The Hand on the Wall(23)
“Much is made of the green light at the end of the dock,” Dr. Jenny Quinn said. Dr. Quinn was the associate head of the school and a generally terrifying person. She strode around in front of the room. She was dressed in high, glossy pumps, a pencil skirt, and an oversized white blouse that was definitely fancy in a way Stevie could not classify. “Everyone talks about the green light at the end of the dock. But I want to focus on the circumstances around Gatsby’s death at the end. About his murder.”
Stevie looked up. The Great Gatsby was a murder mystery? Why had no one mentioned this before? She looked at her copy of the book in a feverish sweat.
“Stevie,” Dr. Quinn said.
Dr. Quinn could smell sweat and fear, probably from at least a mile away if the wind was right. She narrowed her focus to Stevie, who felt her spine shrink under the pressure. “You’re our resident detective. Did you feel that Gatsby’s death was expected? How do you feel it served the narrative?”
She had to say something, so she went with what she knew.
“Murders don’t normally happen at the end of a book,” she said.
“Perhaps not in murder mysteries,” Dr. Quinn said. “Otherwise there wouldn’t be much for the reader to do. How does the murder function in this story?”
“Can I say something?” Maris said, sticking up her hand.
Stevie felt a wave of gratitude spread over her and in the direction of Maris and her blue lips.
“It’s a discussion,” Dr. Quinn said noncommittally.
“I felt like his murder was a cop-out.”
“How so?”
“I think Gatsby should have had a chance to live through the outcomes,” she said. “I mean, Tom—he’s a racist and an abuser. He and Daisy, they get to live.”
“And Gatsby pays for their misdeeds,” Dr. Quinn said. “But what I’m asking is, when do you think Gatsby really died—when the bullet went in, or at some other point in the story?”
It was like all of this was designed to pick at Stevie’s brain. When did Hayes actually die? When he decided to follow the path to that room filled with gas? And what about the others? When Ellie first made her way into the tunnel? When Fenton looked at the cigarettes on the table? Everything had been lined up for them by some hand, disembodied as the eyes on the cover of this book . . .
“So what do you say, Stevie?” asked Dr. Quinn.
“I don’t know,” she said honestly. “I don’t know how to tell where it all starts or stops. It’s like a loop.”
Her answer was sufficiently weird enough to make Dr. Quinn pause and consider her. At first the lingering look predestined a dressing down in front of all her classmates, one that would cause the varnish to drip away from the mahogany bookshelves from the pure shame and embarrassment of it all. But then something changed. Dr. Quinn shifted her weight to her other heel and drummed her manicured hand on the desk. Her examination of Stevie deepened. It felt like Dr. Quinn wanted to pick her apart and examine her clockwork.
“A loop,” Dr. Quinn repeated. “Something going around in circles. Something that moves back as it tries to move ahead. Something that returns to the past to find the future.”
“Exactly,” Stevie blurted out. “You have to make sense of the past to figure out the present, and the future.”

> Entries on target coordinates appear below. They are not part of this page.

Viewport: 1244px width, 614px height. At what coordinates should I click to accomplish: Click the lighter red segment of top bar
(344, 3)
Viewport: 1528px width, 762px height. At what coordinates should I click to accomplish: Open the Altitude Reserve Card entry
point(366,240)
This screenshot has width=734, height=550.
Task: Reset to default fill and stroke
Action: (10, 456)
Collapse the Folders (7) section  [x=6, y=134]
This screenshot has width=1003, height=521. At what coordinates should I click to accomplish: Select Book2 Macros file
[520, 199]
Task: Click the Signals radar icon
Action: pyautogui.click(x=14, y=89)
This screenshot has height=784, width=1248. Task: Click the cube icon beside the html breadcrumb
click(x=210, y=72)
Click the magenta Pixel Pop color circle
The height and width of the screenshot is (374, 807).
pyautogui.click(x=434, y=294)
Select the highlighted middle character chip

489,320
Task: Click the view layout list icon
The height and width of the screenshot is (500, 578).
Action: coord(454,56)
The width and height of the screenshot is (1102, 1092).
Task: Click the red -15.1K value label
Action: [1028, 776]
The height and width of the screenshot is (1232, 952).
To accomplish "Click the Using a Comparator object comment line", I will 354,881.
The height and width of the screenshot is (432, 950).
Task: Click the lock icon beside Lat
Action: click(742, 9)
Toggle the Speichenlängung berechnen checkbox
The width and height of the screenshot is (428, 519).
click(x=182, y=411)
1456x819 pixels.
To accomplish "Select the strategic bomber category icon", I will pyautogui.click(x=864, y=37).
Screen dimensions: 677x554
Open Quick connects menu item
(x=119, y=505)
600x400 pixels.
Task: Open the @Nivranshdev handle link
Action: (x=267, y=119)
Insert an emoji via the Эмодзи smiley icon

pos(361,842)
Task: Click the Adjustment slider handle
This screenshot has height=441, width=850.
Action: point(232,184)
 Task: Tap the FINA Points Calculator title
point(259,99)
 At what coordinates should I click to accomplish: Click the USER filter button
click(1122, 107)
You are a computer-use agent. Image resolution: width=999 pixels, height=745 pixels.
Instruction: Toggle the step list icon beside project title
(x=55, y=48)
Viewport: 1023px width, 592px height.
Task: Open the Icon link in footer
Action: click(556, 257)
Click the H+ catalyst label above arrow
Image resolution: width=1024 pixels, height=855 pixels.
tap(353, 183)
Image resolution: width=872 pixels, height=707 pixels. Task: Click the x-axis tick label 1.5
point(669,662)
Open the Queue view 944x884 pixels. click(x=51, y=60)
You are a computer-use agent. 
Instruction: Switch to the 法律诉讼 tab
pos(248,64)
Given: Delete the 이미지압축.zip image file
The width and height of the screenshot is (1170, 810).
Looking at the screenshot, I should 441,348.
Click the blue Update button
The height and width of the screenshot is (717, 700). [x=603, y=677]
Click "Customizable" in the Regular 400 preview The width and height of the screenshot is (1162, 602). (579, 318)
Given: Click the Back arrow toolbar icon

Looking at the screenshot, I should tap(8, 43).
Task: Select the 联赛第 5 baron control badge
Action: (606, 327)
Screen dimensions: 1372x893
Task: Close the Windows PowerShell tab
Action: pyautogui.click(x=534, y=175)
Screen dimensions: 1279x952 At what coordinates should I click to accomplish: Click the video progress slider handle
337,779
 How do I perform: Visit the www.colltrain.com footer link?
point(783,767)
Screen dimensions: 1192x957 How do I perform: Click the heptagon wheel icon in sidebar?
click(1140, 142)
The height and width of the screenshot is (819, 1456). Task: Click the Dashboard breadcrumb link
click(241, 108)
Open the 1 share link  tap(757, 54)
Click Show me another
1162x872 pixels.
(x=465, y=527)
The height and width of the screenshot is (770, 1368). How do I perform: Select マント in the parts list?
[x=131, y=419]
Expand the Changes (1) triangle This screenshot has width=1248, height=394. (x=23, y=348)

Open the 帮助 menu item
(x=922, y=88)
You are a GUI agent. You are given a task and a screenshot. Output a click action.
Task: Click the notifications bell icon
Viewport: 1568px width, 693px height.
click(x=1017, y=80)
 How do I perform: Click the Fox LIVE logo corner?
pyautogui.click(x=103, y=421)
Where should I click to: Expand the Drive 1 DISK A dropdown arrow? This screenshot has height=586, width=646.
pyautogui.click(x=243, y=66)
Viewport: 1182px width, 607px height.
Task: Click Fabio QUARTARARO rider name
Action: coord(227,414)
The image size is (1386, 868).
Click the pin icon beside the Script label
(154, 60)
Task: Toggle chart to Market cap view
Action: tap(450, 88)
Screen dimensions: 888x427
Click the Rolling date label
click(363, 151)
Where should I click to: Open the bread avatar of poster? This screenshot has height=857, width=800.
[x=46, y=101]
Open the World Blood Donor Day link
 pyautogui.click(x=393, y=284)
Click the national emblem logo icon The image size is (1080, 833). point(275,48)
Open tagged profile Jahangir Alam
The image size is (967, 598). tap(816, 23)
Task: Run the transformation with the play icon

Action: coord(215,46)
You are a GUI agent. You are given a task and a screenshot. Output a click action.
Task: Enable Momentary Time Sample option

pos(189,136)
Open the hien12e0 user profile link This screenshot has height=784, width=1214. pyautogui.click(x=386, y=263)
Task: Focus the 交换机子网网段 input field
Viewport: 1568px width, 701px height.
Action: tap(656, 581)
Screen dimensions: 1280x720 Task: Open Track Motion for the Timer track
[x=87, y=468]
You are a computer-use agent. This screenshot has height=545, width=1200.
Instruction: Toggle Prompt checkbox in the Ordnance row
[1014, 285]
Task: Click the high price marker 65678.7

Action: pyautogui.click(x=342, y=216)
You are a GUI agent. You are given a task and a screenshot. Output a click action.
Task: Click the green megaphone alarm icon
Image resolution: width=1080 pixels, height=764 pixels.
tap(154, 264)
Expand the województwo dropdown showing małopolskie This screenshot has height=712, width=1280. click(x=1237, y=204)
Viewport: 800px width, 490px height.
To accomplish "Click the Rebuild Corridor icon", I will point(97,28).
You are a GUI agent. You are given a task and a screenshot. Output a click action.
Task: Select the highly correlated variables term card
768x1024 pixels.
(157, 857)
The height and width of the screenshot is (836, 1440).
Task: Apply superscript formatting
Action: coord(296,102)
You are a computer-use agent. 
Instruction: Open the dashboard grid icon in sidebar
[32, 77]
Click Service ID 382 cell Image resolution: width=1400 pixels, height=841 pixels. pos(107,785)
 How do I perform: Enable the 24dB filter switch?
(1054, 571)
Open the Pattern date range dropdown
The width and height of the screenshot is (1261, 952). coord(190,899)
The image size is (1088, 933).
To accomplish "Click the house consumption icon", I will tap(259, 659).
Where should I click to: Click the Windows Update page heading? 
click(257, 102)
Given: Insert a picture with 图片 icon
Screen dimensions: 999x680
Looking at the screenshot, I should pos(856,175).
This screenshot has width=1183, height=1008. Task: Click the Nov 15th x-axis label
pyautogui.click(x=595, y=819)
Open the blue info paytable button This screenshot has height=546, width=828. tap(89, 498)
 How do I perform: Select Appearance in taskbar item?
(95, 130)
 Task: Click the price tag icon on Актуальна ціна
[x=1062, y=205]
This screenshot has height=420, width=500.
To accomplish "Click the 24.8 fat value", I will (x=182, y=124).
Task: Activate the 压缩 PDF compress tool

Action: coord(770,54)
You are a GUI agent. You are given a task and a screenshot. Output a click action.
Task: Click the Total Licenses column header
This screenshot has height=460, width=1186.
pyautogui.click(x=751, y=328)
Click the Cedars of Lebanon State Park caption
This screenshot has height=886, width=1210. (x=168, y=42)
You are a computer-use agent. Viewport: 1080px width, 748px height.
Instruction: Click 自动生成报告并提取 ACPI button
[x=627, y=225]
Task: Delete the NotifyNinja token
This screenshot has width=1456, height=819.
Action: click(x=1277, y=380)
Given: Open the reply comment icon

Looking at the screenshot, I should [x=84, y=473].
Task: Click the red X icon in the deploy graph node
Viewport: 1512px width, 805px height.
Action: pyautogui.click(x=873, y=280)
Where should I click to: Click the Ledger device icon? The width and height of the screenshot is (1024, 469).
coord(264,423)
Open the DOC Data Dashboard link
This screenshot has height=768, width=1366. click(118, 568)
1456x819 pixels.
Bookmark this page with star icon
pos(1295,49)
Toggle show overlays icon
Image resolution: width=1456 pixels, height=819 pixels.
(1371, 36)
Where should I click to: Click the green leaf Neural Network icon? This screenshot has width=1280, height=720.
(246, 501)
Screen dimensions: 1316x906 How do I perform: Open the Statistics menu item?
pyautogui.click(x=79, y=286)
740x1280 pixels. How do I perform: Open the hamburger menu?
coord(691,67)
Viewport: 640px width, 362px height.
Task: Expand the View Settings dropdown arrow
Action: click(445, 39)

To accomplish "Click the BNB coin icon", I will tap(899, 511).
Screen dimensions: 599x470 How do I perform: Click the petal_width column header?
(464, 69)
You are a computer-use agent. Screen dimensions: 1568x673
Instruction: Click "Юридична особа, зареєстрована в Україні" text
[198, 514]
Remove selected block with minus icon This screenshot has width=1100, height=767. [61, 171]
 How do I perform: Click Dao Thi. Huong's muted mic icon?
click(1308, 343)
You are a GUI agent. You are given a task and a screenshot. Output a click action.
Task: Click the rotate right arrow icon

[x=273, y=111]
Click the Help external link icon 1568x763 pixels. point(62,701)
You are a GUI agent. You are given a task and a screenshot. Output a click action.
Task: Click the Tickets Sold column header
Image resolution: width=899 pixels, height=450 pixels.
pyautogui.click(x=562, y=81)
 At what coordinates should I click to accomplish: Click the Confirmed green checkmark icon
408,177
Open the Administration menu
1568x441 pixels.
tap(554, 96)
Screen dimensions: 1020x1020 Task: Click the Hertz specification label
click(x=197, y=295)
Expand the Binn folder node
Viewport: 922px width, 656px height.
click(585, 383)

Stevie had no concept at all of what Dr. Quinn was saying, but sometimes, quite by accident, you find yourself vibrating on someone else’s frequency. You can follow the sense of the thing, if not the literal meaning. Sometimes, this is more important and more informative.
“But are the answers there?” Dr. Quinn said. “That’s certainly what Gatsby thought, and look how he ended up. Dead in his pool. Think about this passage, from right before the shot, as his killer approaches: ‘He must have looked up at an unfamiliar sky through frightening leaves and shivered as he found what a grotesque thing a rose is and how raw the sunlight was upon the scarcely created grass. A new world, material without being real, where poor ghosts, breathing dreams like air, drifted fortuitously about . . . like that ashen, fantastic figure gliding toward him through the amorphous trees.’”
Even without context as to their meaning, the words hypnotized Stevie. Ghosts breathing dreams like air, a figure of ash moving forward with, if Stevie was following along, a gun. The person seeking meaning in the past ended up dead.
Stevie looked at her teacher, swathed in designer clothes and pedigree. She was a woman who knew a lot of important people, had been offered jobs in presidential administrations—and here she was, teaching The Great Gatsby on a mountain. Why turn those things down to teach, to work under Charles, a man she appeared to dislike?
Was Dr. Quinn warning her—sending her a message? Or was Stevie losing her marbles, one by one?
“Read the book next time,” Dr. Quinn said, “or you’ll be penalized.”
Stevie could almost feel the ashen figure at her back.
April 20, 1936
FLORA ROBINSON AND LEONARD HOLMES NAIR STOOD ON THE stone patio outside the ballroom and Albert’s office. It had been a week since the phone rang and the world shattered. Albert had spent most of the week in his office with Mackenzie, manning the phones, waiting for news. Nothing had come since the night when he lowered a bag of money off Rock Point, and each day’s silence was more ominous.